Yesterday I said I'd speak a little about The Prince of Egypt, which we saw on Friday. Just to show you I don't trust everything Entertainment Weekly says, I should point out that they were indifferent to the movie, whereas I liked it. In fact, I liked it a lot more than I expected to. I was expecting something tolerably pleasant. To my surprise it was actually good. Of course, it is a Bible story, and you have to expect a certain amount of maudlin when Bible stories are involved - I think that's the fundamental problem the EW reviewer had, they weren't prepared to deal with a certain amount of stickiness.
One of the most interesting things to me about the movie is that the Hebrew characters have the classical Jewish nose, olive-dark complexions, et cetera - in other words, the Hebrews are actually allowed to be Hebrews! They even speak Hebrew every now and then (notably in the middle of one song, to good effect). Look! Jews in a picture about Jews! Someone tell Cecil B. DeMille!
Actually, although it's obvious that the animators had seen Cecil's film a few times (notably evident in the parting of the Red Sea and the Angel of Death sequence), this film actually does those scenes and nearly everything else better. There's a sense of pacing here; the film is more tightly "cut" than Cecil's, and of course much shorter. (The Red Sea is the obvious boffo finish for a film about Moses - everything after that is an anticlimax. The Dreamworks folks realized that. Cecil might have too, but given the title of his film, he could hardly leave the commandments out of it.) Historical details are heeded - the funny shape of Egyptian oars, the style of Egyptian upper-class dresses with their semitransparent outer sheath, et cetera. The Midianites (the tribe Moses finds in the desert) are properly darker-skinned than the Levites, Moses' people. In fact, there is not a Caucasian skin in the film.
There's been noise about the voice casting oddities, but frankly I don't think casting Brit Patrick Stewart as the Egyptian patriarch Seti is any less probable than casting Brit Cecil Hardwicke in the same role - and Stewart does it better, the part needs the dignity of his voice. Accent schmaccent.
By the by, I was looking up the historical facts, and I found out that calling the father-son pharaohs in the movie Seti and Rameses is a Cecil-derived thing. Historians do not think it plausible that Seti (Sethos I) could have been the father, i.e. The Great Oppressor, which means that Rameses II could not have been Moses' adopted brother. However, Rameses II is one of the two plausible historical candidates for the father, i.e. Cecil might have been a generation or two off. I don't know what scholars were believing back then - it may have been that Cecil's film was as correct as the information available could make it. I have a lot more here on pharaonic dynasties and the difficult task of dating Bible episodes, but let's not digress.

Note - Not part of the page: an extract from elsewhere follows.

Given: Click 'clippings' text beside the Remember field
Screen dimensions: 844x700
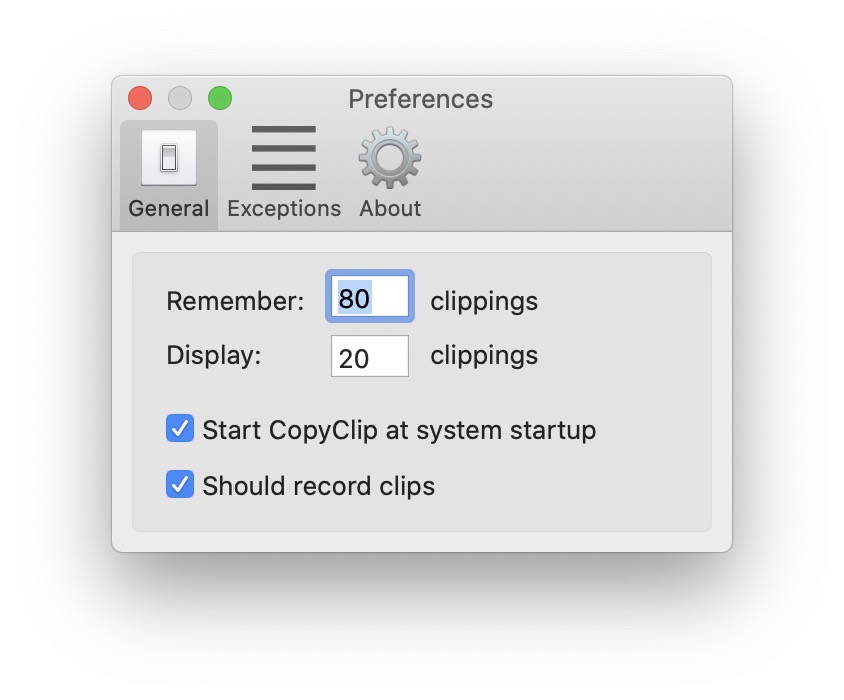Looking at the screenshot, I should (484, 301).
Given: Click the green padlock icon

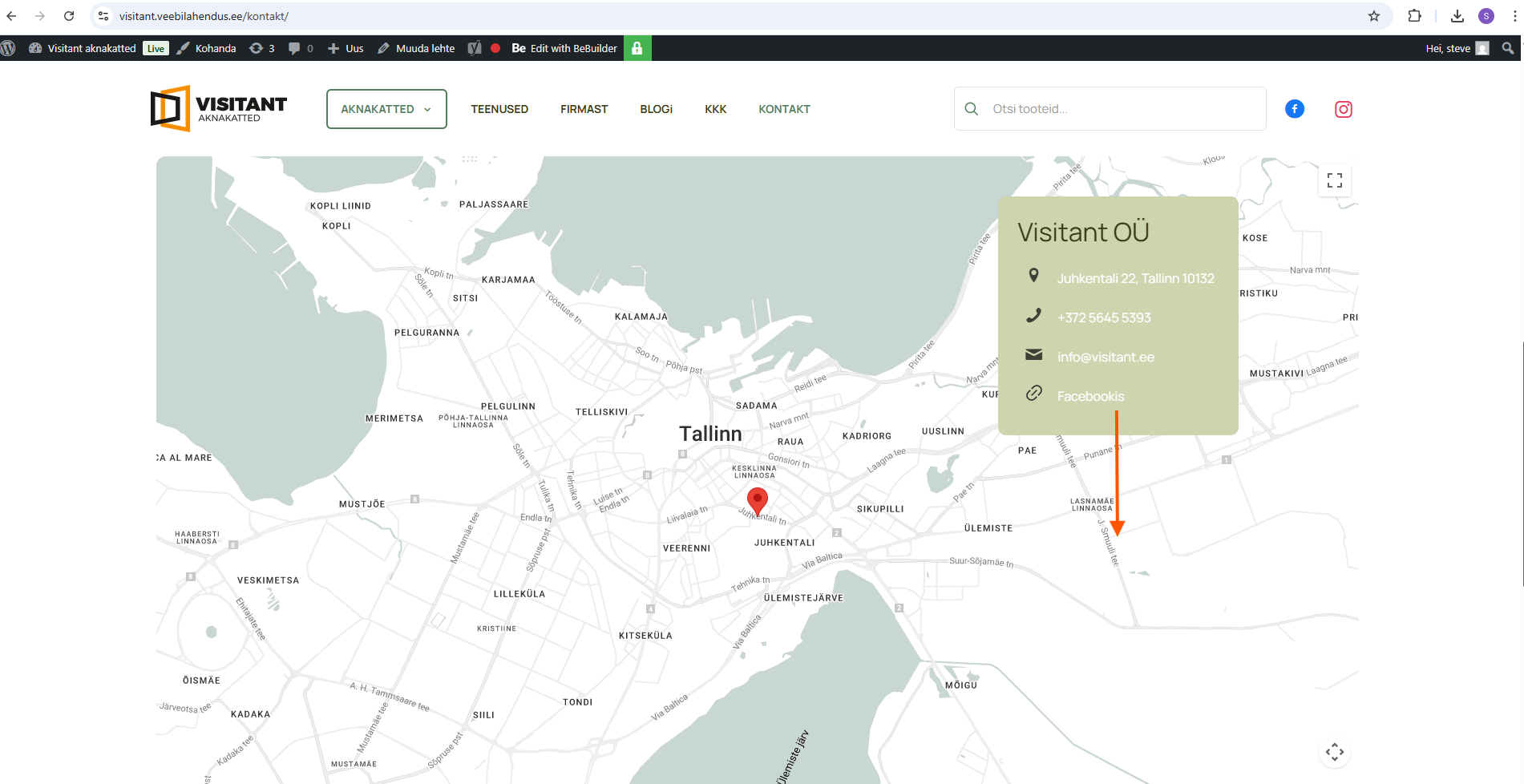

It's fun to try to figure out which of Prince of Egypt's tics are stolen from Cecil and which aren't. Both movies have a moment in the Burning Bush sequence where the God-manifestation raises his/its voice and flares up at Moses (I call this the "Because I'm God, that's why" moment), but there is actual Bible evidence for this - or as Stan Mack puts it, Moses said "Why me?" and God said "Why not you?"
But why do both movies portray Aaron as tall and skinny with an extremely long face? Is there Scriptural precedent for this? Doubtful. Probably Dreamworks was stealing from Cecil again.
Anyway, I liked the film. Can you tell? Oh, and I forgot to mention what struck us both the most. Moses is allowed to be human. After telling Rameses that he has brought on the worst (Rameses has just, unknowing, condemned all Egypt's firstborn, including his son), Moses is shown leaning against a wall in the low town, slumped, crying. Don't forget, from Moses' point of view, he was destroying his own life and family. It had to have been rough. But Charlton Heston would never have been willing to cry on camera.